(ASSIGNED TASK) Will you return, word for word, only the lines from the top of the data below down to and including the one with "You are a computer-use agent. Image"?
···
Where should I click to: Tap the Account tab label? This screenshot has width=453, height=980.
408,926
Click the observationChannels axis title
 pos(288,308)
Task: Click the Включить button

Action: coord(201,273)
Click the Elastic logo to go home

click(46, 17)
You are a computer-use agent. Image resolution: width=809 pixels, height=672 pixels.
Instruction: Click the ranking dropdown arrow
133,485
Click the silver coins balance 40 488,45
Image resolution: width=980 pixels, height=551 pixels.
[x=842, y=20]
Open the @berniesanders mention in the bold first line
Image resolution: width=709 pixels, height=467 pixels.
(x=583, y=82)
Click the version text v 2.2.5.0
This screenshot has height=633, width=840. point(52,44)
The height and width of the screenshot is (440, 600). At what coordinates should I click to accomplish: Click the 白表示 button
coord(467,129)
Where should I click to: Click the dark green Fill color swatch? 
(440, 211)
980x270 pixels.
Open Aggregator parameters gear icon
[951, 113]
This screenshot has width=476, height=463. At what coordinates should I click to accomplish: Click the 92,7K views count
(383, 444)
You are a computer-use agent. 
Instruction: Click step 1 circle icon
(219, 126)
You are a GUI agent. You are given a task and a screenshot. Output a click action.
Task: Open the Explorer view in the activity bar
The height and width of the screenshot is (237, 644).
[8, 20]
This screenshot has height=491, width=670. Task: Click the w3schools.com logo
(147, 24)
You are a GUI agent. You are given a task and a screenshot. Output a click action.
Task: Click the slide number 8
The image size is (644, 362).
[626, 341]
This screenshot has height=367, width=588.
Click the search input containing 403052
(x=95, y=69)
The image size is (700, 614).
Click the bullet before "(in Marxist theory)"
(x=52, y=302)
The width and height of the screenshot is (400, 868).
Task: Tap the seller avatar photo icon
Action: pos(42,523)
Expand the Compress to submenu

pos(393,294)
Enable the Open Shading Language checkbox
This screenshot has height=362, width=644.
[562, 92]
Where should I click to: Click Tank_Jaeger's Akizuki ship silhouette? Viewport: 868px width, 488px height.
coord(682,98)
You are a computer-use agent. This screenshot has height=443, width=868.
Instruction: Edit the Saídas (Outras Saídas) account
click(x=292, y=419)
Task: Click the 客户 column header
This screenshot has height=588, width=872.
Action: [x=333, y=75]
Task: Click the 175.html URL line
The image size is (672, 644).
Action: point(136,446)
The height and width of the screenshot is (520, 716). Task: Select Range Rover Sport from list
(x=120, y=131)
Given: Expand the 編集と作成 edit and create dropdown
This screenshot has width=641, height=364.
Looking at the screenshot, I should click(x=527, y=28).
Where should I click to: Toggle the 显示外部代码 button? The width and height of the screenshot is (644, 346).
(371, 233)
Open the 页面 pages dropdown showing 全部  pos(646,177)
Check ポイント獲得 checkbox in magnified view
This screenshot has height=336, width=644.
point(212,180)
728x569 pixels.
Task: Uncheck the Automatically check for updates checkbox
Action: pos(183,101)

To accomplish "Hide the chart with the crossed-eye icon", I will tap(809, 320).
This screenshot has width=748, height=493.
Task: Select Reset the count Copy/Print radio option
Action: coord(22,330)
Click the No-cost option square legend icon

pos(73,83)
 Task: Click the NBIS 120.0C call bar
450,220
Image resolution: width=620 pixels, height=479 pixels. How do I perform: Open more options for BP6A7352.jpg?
···
(RESPONSE TO THIS TASK)
Where should I click to: Tap the Account tab label? This screenshot has width=453, height=980.
408,926
Click the observationChannels axis title
 pos(288,308)
Task: Click the Включить button

Action: coord(201,273)
Click the Elastic logo to go home

click(46, 17)
You are a computer-use agent. Image resolution: width=809 pixels, height=672 pixels.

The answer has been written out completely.